The little noticed bills, marked up in the House Judiciary Committee Thursday, would bring additional legal force to the Trump administration’s hardline immigration agenda, which has already seen the pool of individuals prioritized for deportation broadened to include virtually all the country’s 11 million undocumented immigrants.
Spearheaded by Judiciary Committee Chairman Bob Goodlatte (R-Va.), two of the bills pertain to Immigration and Customs Enforcement (ICE) and U.S. Citizenship and Immigration Services (USCIS), laying out new powers and responsibilities for both agencies, while a third, introduced by Goodlatte and Rep. Raúl Labrador (R-Idaho), takes aim at a wide range of issues in immigration enforcement.
That third bill, the “Michael Davis, Jr. and Danny Oliver in Honor of State and Local Law Enforcement Act,” which appeared in a tweeted photo of White House strategist Steve Bannon’s policy agenda, would see immigration violations traditionally treated as civil infractions transformed into criminal violations, punishable by up to 20 years in prison. Speaking before judiciary committee members Thursday, Rep. Jerrold Nadler (D-NY), said the provision would “turn millions of Americans into criminals overnight.” Nadler added that the legislation was “straight out of the Donald Trump mass deportation playbook.”
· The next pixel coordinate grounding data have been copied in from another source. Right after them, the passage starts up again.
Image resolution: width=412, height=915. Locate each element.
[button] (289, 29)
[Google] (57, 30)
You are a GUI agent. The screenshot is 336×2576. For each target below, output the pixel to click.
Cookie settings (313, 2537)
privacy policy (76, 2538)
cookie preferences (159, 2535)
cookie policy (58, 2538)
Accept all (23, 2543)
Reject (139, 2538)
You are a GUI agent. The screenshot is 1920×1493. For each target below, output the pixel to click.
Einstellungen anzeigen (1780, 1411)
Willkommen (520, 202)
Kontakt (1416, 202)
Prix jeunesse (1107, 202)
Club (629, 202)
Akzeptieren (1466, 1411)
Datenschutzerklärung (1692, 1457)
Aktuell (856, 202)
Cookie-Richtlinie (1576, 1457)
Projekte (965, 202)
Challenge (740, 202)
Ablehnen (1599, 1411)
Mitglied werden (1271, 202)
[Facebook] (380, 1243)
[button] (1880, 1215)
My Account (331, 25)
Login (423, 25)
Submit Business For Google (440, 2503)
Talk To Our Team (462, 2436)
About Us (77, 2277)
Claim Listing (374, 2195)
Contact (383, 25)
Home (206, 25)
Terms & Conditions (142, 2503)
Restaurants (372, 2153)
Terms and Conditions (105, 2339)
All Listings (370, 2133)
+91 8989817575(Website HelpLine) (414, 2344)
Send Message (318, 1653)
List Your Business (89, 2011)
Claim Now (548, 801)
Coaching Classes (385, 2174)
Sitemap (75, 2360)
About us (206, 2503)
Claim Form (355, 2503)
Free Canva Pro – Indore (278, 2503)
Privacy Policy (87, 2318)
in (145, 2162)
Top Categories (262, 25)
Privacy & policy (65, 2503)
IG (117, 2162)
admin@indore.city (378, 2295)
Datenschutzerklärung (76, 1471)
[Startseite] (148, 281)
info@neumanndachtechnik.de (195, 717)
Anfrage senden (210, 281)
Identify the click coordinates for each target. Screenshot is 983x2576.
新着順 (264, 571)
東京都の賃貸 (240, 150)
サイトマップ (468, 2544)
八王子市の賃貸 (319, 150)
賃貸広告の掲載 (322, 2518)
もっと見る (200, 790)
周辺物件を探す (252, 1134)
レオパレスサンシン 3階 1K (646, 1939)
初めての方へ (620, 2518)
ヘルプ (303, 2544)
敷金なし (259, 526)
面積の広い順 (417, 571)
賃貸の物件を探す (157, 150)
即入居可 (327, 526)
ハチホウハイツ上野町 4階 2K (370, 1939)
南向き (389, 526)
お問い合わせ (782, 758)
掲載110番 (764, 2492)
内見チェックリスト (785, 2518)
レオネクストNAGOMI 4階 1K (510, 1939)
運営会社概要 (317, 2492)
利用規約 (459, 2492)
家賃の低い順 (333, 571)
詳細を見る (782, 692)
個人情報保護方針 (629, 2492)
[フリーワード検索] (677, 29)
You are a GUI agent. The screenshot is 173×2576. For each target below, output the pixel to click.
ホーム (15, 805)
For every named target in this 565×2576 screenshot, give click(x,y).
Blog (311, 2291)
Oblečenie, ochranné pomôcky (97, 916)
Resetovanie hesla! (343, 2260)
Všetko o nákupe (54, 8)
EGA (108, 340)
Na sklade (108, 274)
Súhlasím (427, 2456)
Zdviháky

Brad Schneider (D-IL) noted that under the language of the proposed law recipients of Deferred Action for Childhood Arrivals (DACA) — the Obama-era program currently shielding hundreds of thousands of young people brought to the U.S. as undocumented children from deportation — could be stripped of their protections because they are in the country while knowingly in violation of the law.
“This draconian bill is absolutely wrong,” Schneider said. “DACA recipients are not criminals.”
In addition to radically altering the nature of charges used against undocumented immigrants, and calling for an expansion of federal immigrant detention facilities, the 184-page Davis-Oliver act would codify the Trump administration’s controversial threats to cut Department of Justice and Department of Homeland Security grants to state and local law enforcement agencies that do not comply with federal immigration enforcement initiatives. Under the law, states would also be required to provide DHS a wide range of details on all immigrants who are apprehended and “believed to be inadmissible or deportable,” including that individual’s name, address, photo, and license plate number, as well as other identifying information.
The bill echoes Trump’s call to increase ICE’s ranks with the addition of 10,000 new agents, as well as 2,500 new detention officers and 60 new full-time ICE prosecutors. Deportation officers on the ground would inherit new arrest powers under the proposed legislation, including the power to arrest immigrants accused of criminal or civil offenses without a warrant, even if the agency determines those individuals are not “likely to escape before a warrant can be obtained.” Under the bill, those deportation officers would be heavily armed, with each officer issued “high-quality body armor” and “at a minimum, standard-issue handguns, M–4 (or equivalent) rifles, and Tasers.”
To insure state and local authorities are falling in line with federal immigration enforcement objectives, Goodlatte’s ICE authorization bill has called for an “ICE Advisory Council” — a panel that would include members appointed by himself, as chairman of the House Judiciary Committee, the chairman of the Senate Judiciary Committee, ICE’s prosecutors’ union, ICE’s union (which endorsed Trump), and the president himself.
With deep ties to a range of far-right policy organizations, GOP members of the House Judiciary Committee have long been known for their hawkish views on immigration — it was Goodlate’s aides who secretly worked alongside the Trump White House in crafting the executive order banning travelers from seven Muslim majority nations. During Thursday’s mark up, the Republicans defended the proposed legislation on law order and grounds, making the case that all laws surrounding immigration should be equally and aggressively enforced.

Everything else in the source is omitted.